44 Scotland Street by Alexander McCall Smith
Despite living much of his life in Botswana, Alexander McCall Smith, by contrast, is a fine example of the civilized Edinburgh gentleman. The No. 1 Ladies’ Detective Agency books, which gave him international prominence, are set in Africa, but much of his recent work is Scotland-based. 

44 Scotland Street, a collection of daily stories serialized in The Scotsman newspaper for six months, was set in an Edinburgh street of the same name.  Afternoon tea and shortbread, twitching curtains as prying eyes view the outside world with a mixture of curiousity, disdain and fear. He perfectly captures the feeling that nothing is quite what it seems on its pleasant surface.

Trainspotting by Irvine Welsh
Irvine WelshTrainspotting by Irvine Welsh
’s writing is all wide-eyed violence, drugs, AIDS, and the teeming underbelly of a city with the largest housing project in Western Europe. It is also an accurate description of Edinburgh. Therein lies the fascinating reality. McCall Smith’s Edinburgh of lawyers, doctors , and pinched smiles is the same city as the one Welsh writes about.  These Edinburghs usually only touch in incendiary tales of intrigue and double-crossing, when people from opposite sides of the city try to enter the other side’s world. When Irvine Welsh reads his own work, it is magnetic, and he becomes the characters from his books.  I think that is what Welsh and McCall Smith have in common with each other and all the best Scottish crime writers. Despite the differences between the Scotlands they iwrite about, there is very little distance between the essential elements of their stories and who each of them is.  
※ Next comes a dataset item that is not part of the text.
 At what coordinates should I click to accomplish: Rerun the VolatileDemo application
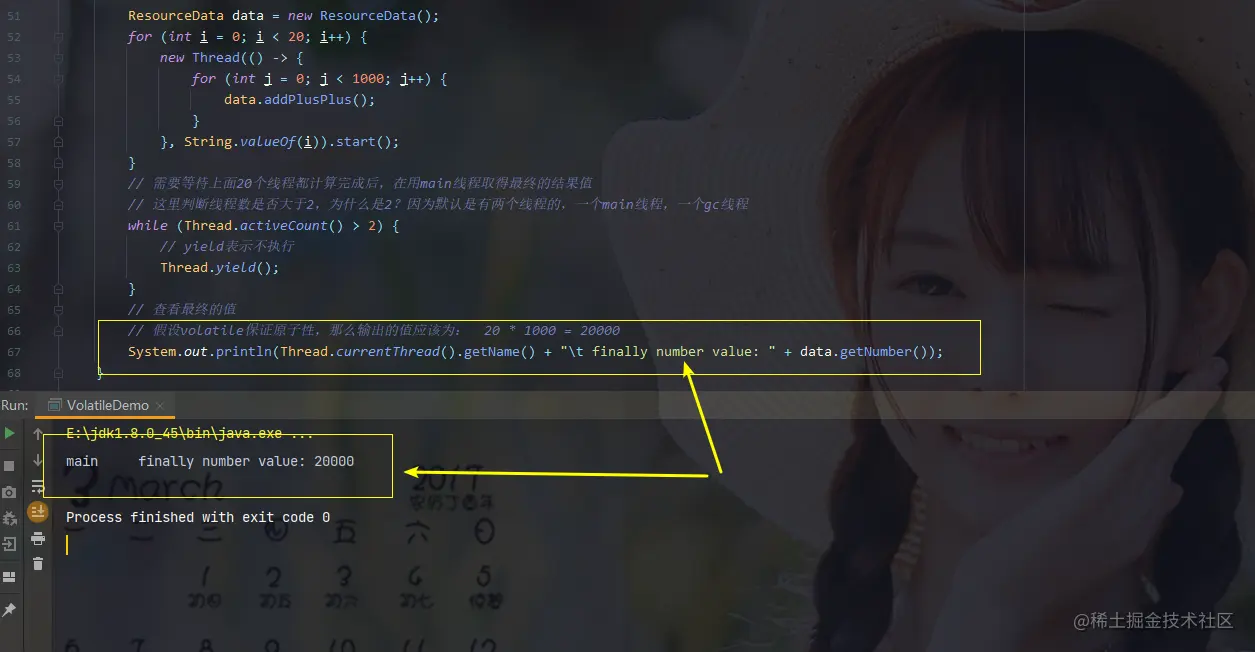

Let us not forget the most notable Scottish crime writer of all: Sir Arthur Ignatius Conan Doyle, who penned the most famous detective ever. Though an Edinburgh resident, he was actually of Irish stock.  The yarns are rattling good tales, and popular doesn’t begin to describe them.  Conan Doyle received death threats when he had Sherlock Holmes killed in a fight with Professor Moriarty.  That’s what I call a passionate readership. He had to bring Holmes back, which he did, as a pre-Reichenbach version of the sleth in “The Hound of the Baskervilles.”   There is a statue in Edinburgh, deerstalker hat, monocle, the works. People passing all think it is Sherlock Holmes. It is only when they read the nameplate that they see it is actually Sir Arthur Ignatius Conan Doyle.  He’s been made close to his characters, too.


Dirk Robertson is a Scots thriller writer, currently in Virginia where he is promoting literacy and art projects for young gang members. When not writing, tweeting, or blogging on the Mystery Writers of America website, he designs and knits clothes and handbags from recycled rubbish. His next book, The Politics of Murder (The X-Press UK/US) will be published July 31, 2011.                                        

Comments

  1. Terrie Farley Moran

    Looks as though the lads certainly rival the lasses. I would love to read some of Alexander McCall Smith’s material set in Scotland.

    More for the TBR list.

    And how could I have forgotten that Conan Doyle was a Scot??

  2. Dirk Robertson

    The best example is his work in “The Scotsman” newspaper, “44 Scotland Street.” If you contact them directly you may be able to access some of the previous work. Well worth it!